## Tareas del ejercicio
1. En el texto «Diario 36», ¿qué hay sobre la mesa?
2. Prolonga el texto «Diario 36» a partir de su última oración.

Diario 36
La mujer que tanto quería había perdido la razón, los labios que tanto quise, los traicioné, y el abrazo tan cálido, quedó extraviado en otros brazos que no sabrían valorarlo. Así, el vino sobre la mesa, la estela de las incomprensiones, la tibieza de una hoguera imaginada, y hasta quizá vivida en algún tiempo, en esa materia del atrás. Sin grillos, esta noche, con el ritmo solitario de guitarras que todavía palpitan su intimidad española. De un modo en el que el crepúsculo pudiera volverse un tanto perdonable, el amanecer menos brutal, y lo demás, sea día o sea noche, una especie de miasma a ser obviado, salvo por sus detalles: una habitación sucia y un velero triste, el cuerpo pidiendo un poco más, pero ya sin exigirlo, de tanto haberse exigido.
Surge el roce del viento cuando el perdón pudiera ya no ser necesario, porque no sería suficiente; allá en la juventud, cuando el afecto prima menos que la comprensión, donde tan flaca todavía es el alma, que más anhela a una compañera, que a una guía. Y tras la brisa, los oleajes de la depresión, el lenguaje lacónico, las manos que se resisten de salir de los bolsillos, y las piedras precisas buscando estrellarse contra los cristales que les fueron predestinados. La teoría de la tempestad en el adentro, que explican los sicólogos por un poco de dinero pagado a la entrada de la consulta, y que llevan a las pastillas, cuando hubiese bastado un gesto constante, ese que nunca estuvo. Y lo que está es la ciencia, con su fuerza de contrapeso racional a los extremos que promovieron la propia caída, y el extremo detalle de captarlo y vivirlo, con una repetición que roza los límites en donde se inicia la desesperanza.

## Datos disponibles
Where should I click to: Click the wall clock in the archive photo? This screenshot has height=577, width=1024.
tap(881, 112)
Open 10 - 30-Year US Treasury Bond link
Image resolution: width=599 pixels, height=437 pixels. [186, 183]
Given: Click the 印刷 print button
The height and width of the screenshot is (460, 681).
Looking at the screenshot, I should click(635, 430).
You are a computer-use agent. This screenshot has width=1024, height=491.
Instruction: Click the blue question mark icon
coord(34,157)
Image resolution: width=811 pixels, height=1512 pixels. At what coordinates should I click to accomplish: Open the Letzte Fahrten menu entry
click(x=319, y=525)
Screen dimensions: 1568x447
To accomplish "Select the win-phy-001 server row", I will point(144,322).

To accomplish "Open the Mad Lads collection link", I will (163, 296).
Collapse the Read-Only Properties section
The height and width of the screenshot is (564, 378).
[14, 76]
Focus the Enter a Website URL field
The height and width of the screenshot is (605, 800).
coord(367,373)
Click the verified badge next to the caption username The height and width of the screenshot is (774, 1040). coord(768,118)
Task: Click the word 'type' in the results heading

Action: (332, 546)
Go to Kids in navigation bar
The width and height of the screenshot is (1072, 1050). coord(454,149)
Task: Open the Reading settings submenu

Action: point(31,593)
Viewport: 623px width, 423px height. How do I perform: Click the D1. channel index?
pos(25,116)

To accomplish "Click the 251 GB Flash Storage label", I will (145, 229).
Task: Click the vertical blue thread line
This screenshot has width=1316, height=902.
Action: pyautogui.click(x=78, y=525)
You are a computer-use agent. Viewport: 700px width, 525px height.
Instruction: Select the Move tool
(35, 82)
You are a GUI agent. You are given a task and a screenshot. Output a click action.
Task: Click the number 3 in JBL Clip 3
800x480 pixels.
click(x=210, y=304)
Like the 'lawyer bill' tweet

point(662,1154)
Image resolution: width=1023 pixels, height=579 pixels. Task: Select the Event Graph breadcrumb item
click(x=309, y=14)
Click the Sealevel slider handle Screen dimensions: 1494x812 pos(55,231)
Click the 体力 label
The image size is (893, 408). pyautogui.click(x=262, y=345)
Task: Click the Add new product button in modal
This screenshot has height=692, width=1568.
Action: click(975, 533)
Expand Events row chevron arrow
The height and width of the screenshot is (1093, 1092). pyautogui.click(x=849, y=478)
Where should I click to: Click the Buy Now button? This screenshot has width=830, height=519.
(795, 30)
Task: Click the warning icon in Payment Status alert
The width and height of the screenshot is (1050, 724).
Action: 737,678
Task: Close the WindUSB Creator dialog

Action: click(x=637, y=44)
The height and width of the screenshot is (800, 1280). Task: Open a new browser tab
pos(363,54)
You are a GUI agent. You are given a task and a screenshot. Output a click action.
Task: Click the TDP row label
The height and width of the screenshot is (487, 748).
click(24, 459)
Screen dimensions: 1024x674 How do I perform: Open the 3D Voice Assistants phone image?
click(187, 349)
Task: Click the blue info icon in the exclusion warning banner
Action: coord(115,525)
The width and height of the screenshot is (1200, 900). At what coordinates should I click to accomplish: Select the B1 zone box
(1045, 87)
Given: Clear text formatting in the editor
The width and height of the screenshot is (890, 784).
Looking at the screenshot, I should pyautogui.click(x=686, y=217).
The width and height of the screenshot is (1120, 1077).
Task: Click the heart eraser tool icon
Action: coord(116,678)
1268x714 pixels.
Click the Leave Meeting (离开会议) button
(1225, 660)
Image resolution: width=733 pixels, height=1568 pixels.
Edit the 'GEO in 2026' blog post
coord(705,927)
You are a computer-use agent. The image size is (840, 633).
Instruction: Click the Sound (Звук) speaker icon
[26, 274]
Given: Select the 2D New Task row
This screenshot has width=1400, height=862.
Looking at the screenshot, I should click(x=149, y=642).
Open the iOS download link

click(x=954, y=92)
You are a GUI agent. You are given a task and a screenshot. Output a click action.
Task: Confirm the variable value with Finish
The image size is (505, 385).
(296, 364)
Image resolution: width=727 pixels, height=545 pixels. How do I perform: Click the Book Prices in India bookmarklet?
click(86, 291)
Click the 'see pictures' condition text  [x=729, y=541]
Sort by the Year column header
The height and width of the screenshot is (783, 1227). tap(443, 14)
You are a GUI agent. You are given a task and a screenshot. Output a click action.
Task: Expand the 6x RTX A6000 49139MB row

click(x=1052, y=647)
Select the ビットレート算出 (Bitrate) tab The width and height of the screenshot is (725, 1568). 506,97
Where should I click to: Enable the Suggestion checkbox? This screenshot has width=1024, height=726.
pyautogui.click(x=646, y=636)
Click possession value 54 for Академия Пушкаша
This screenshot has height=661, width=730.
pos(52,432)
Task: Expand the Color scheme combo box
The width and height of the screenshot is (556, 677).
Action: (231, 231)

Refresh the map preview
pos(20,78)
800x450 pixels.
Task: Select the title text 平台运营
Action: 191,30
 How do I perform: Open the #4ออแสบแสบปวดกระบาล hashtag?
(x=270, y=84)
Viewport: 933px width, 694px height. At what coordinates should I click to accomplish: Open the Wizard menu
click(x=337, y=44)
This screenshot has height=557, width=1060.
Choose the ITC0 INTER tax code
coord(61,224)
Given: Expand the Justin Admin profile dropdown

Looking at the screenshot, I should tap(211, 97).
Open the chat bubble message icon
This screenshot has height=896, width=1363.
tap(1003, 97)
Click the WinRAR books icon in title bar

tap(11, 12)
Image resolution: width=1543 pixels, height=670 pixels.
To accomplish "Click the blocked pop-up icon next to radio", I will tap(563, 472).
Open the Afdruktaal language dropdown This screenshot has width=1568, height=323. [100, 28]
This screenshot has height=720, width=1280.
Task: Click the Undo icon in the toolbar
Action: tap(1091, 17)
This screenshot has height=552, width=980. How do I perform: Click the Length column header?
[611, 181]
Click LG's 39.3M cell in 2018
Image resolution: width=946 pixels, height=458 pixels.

## Problemas resueltos
1. El vino.

2.
¿Nos salvarías, con cremas y programas programados, con el estudio de Mozart y las implicancias de la literatura? No, porque lo que hay son los versos puros, y los puro verso, el uniforme de colegiala, y el uniforme de oficial, para que la ayuda sea imposible, aunque no su intento; para que el que lo intente logre el ridículo, y que el que pida ayuda, por no obtenerla, retenga su burla, nublándola con un resentimiento pretendidamente oculto.
Con decisión sospecho que se han hecho daño. Los miro, los examino, compruebo las heridas, las rajaduras, las grietas, lo blando de las certezas, lo duro de las dudas, todo creciendo y absorbiendo. Sonrío, para no llorar, aunque no importa que ya no sé lo que eso es. Pero lo hago, porque mucho depende de que se entienda de que yo también he llorado, estando como enfermo que enfrenta el examen de quien nunca ha padecido de enfermedad alguna.
De algún modo siento que es incorrecto fingir, y ¿acaso no fingen todos? Sin embargo, es posible lograr ciertas cosas, sin minimizar ninguna moralidad. Así como el arte, así mismo la naturaleza, y quizás un poco más, cuando en ella misma está implícita la búsqueda de los límites. Lo sabemos todos, basta un espejo, y que al lado no esté nadie, absolutamente nadie. Lo sabemos todos, lo callemos o lo sonriamos. Por mi parte no hay problema, tengo la piel curtida para la incoherencia, para lo fantástico, y acaso, para lo que llaman sentimientos, sueños y pasiones. Después de todo, y antes que nada, pertenezco a las barracas, donde hasta si logras “encontrar” algo, es porque al menos has construido el camino para lograrlo. ¿El resto? Eso mismo, el resto.